This is a teeny tiny point. It appears that he changed a column in a way that made it a tiny bit more difficult for readers to check something for themselves.
Brad DeLong quoted him as writing
The editors who checked the Arctic Research Climate Center Web site believe it did not, on balance, run counter to Will's assertion that global sea ice levels "now equal those of 1979." I reviewed the same Web citation http://arctic.atmos.uiuc.edu/cryosphere/global.sea.ice.area.pdf and reached a different conclusion.
Now the column reads
The editors who checked the Arctic Research Climate Center Web site believe it did not, on balance, run counter to Will's assertion that global sea ice levels "now equal those of 1979." I reviewed the same Web citation and reached a different conclusion.

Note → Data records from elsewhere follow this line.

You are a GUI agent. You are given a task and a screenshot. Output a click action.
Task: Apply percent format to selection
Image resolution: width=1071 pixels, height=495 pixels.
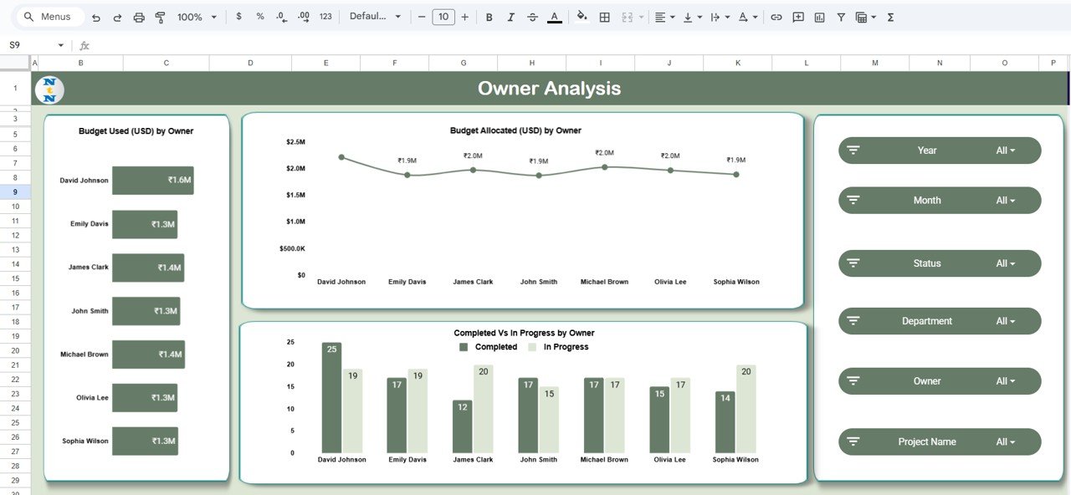[259, 16]
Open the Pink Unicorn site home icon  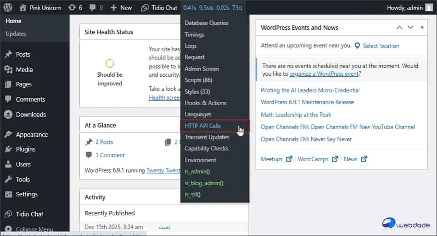[24, 8]
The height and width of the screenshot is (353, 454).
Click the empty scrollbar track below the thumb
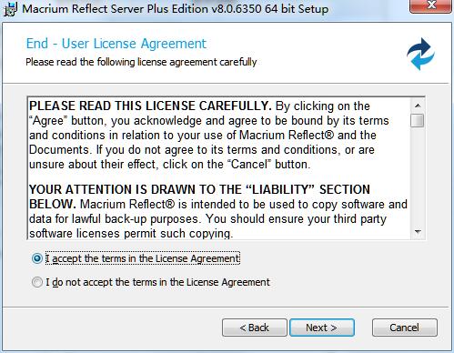pos(418,177)
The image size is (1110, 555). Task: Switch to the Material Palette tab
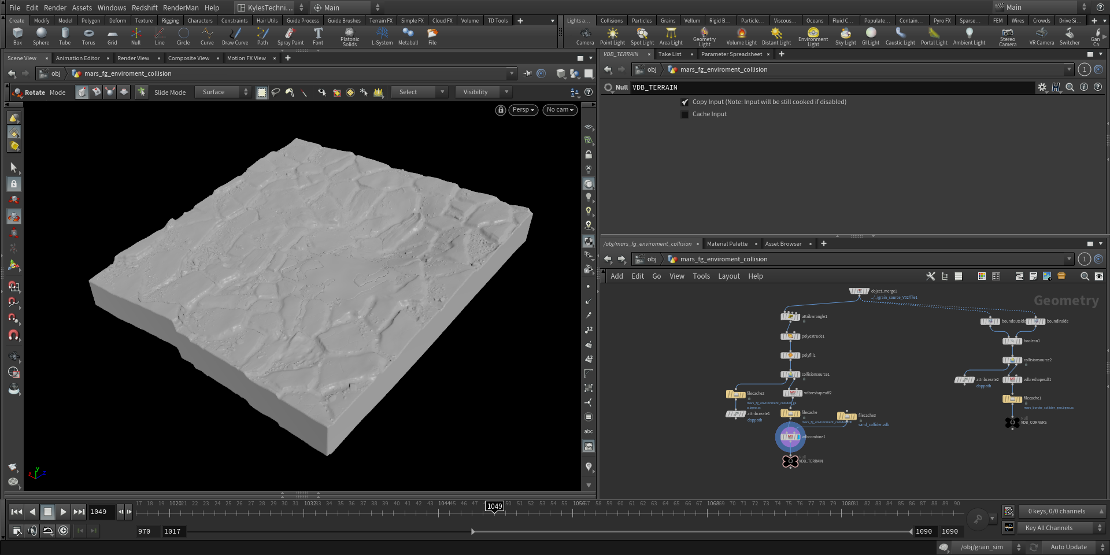[x=727, y=244]
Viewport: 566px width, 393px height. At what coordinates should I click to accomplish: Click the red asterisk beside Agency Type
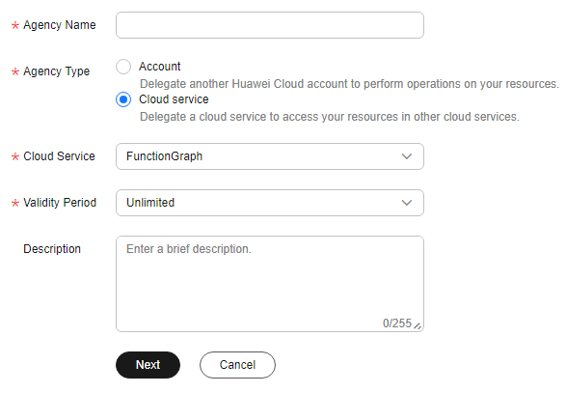click(15, 71)
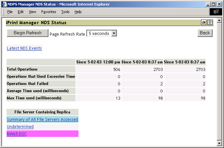Close the NDS Status window
The width and height of the screenshot is (224, 148).
coord(219,4)
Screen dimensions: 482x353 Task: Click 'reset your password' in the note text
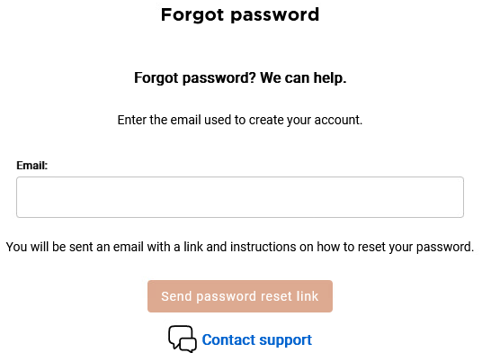tap(416, 247)
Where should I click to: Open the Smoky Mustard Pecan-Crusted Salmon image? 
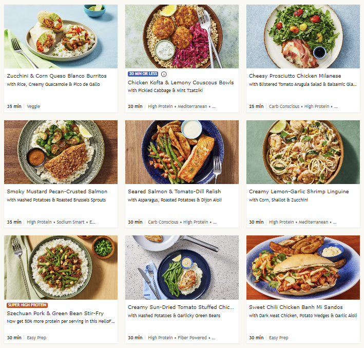pos(61,152)
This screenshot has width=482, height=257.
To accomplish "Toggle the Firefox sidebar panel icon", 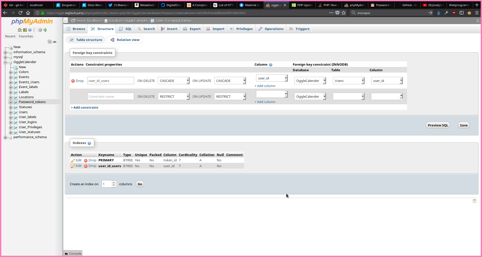I will click(461, 13).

The url is not presented after the word "citation." Actually I guess Brad could have added the url (he's too busy right now to answer if I ask). The column doesn't contain the url. It does contain a link to the University of Illinois Arctic Climate Research Center home page.

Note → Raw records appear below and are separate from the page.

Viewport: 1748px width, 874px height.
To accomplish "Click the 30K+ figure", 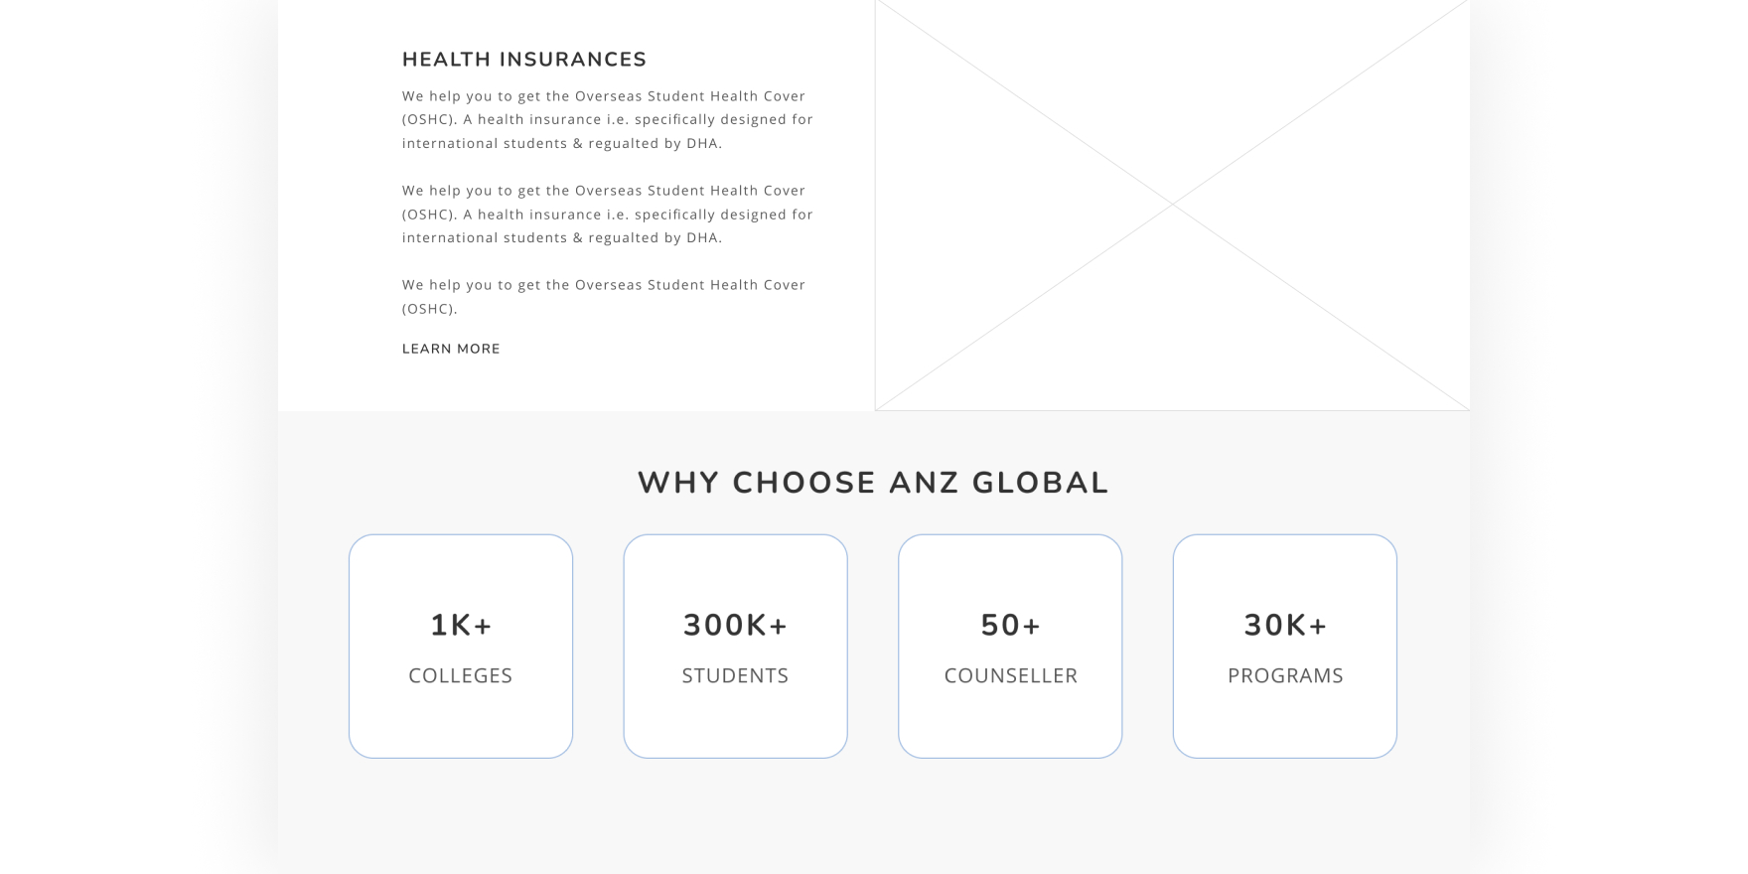I will (x=1285, y=625).
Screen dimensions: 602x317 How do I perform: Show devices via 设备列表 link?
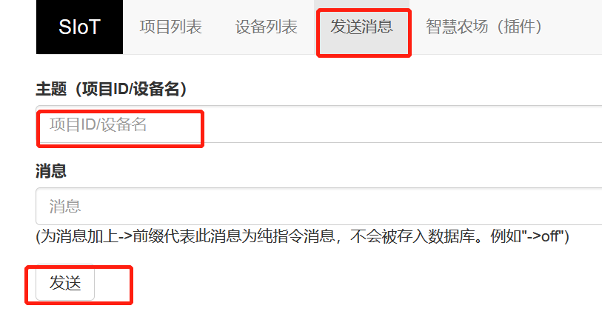point(266,27)
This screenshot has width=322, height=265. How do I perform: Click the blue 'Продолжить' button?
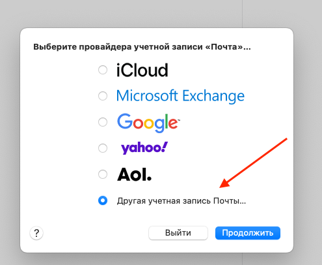click(248, 233)
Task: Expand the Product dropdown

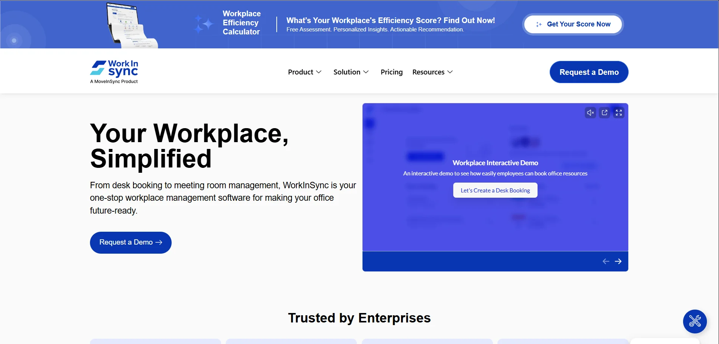Action: coord(305,72)
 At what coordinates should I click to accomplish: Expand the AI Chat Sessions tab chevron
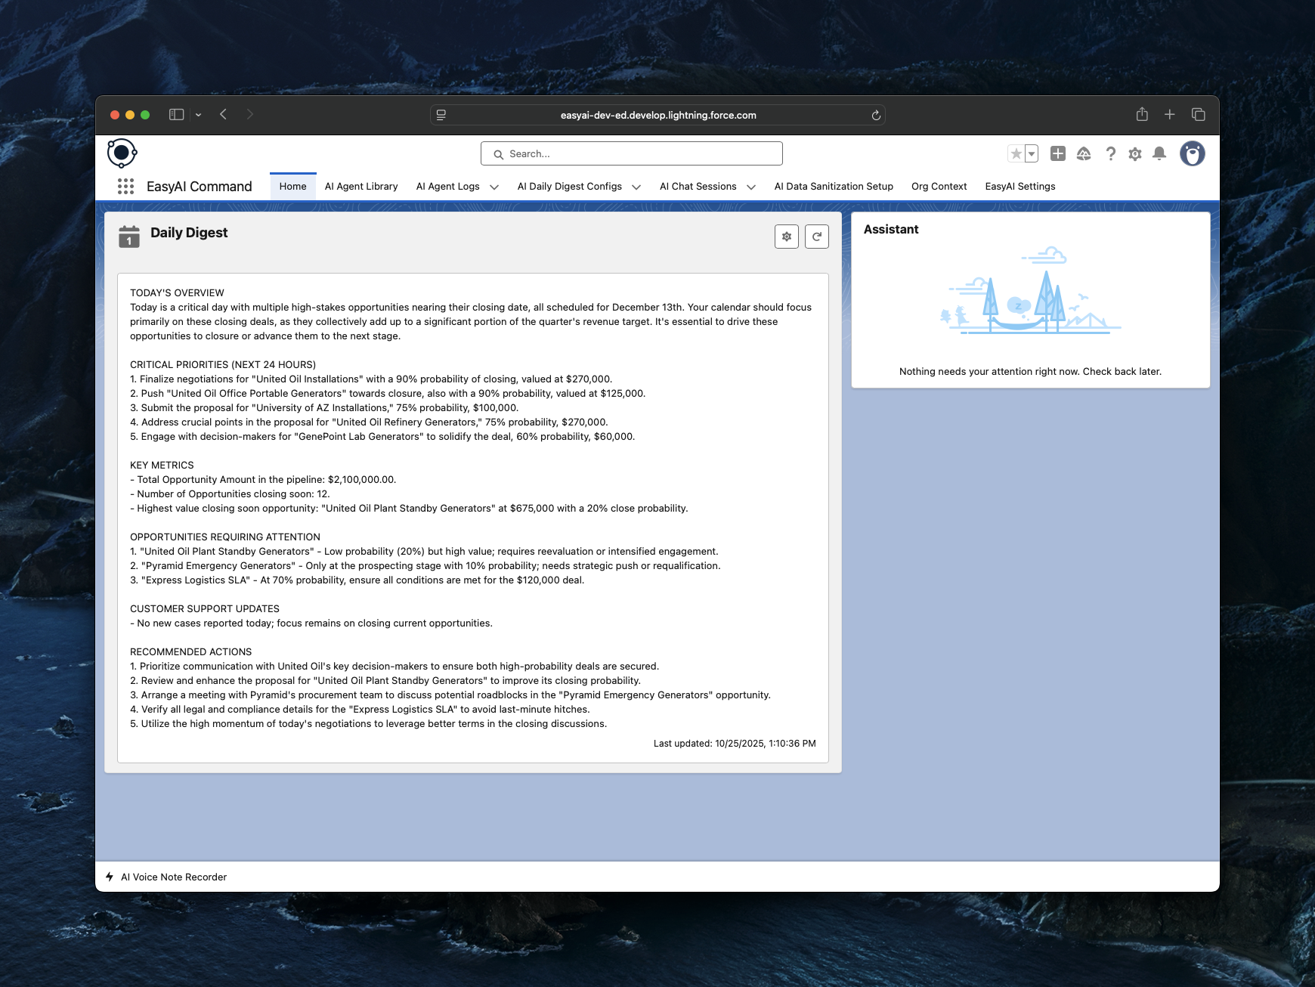751,187
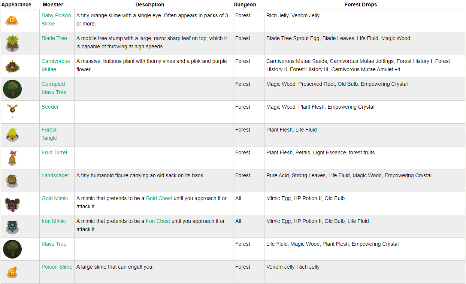This screenshot has width=466, height=284.
Task: Click the Seeder monster sprite image
Action: tap(12, 109)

Brad DeLong is not the only person who has expressed the suspicion that Alexander wrote his first piece defending Will without clicking the link. I too have that suspicion. It seems possible to me that after reading the pdf, Alexander decided that it contradicted Will's claim. It seems possible that after putting the link into his column, he decided to make it a bit more difficult for readers to check for themselves, because his earlier interpretation and that of "editors" is so absurd.
Not that it matters much.
In Will's second column he acknowledges that the source of his contested claim was not the University of Illinois Arctic Climate Research Center (UIACRC) but rather a blog.
He wrote "Citing data from the University of Illinois' Arctic Climate Research Center, as interpreted on Jan. 1 by Daily Tech, a technology and science news blog, the column said that since September"
Without noting that this confession implies that he committed a gross journalistic error in his first column when he wrote "According to the University of Illinois' Arctic Climate Research Center, global sea ice levels now equal those of 1979."
He says the claim about the UIACRC in a blog justifies his asserting the claim as fact. The claim is not just that "global sea ice levels now equal those of 1979" (which is false) but also that the UIACRC said or wrote that they are. The correct sentence would read "According to the blog Daily Tech, a technology and science news blog, the UIACRC found that global sea ice levels now equal those of 1979." The UIACRC officially denies that they found, or reported or said or wrote any such thing. Will made a claim of fact about the UIACRC based on a blog and didn't say he was assuming that what he read on some blog must be true.
In his second column printed Feb 27he wrote "The center generally does not make its statistics available, but in a Jan. 12 statement the center confirmed that global sea ice levels were within a difference of less than 3 percent of the 1980 level."
As if it confirmed his claim that "According to the University of Illinois' Arctic Climate Research Center, global sea ice levels now equal those of 1979".
Then astonishingly Will wrote in his Feb 27 column.
"So the column accurately reported what the center had reported. "
Huh ? -2% = 0 ??? That's a good bit of reduction in ice in 29 years. If he had described the area in multiples of say the size of Delaware (or California for that matter) even he wouldn't have the nerve to call that confirmation.
Also importantly Will didn't claim that he knew about the Jan 12 statement (presumably the pdf) when he wrote his original column, that is he confesses that he operated on the assumption that, if something is written on a blog it must be true and can be stated in his own voice as fact.
Obviously George Will thinks mere facts are beneath him. Alarmingly Fred Hiatt seems to agree that mere facts are beneath George Will.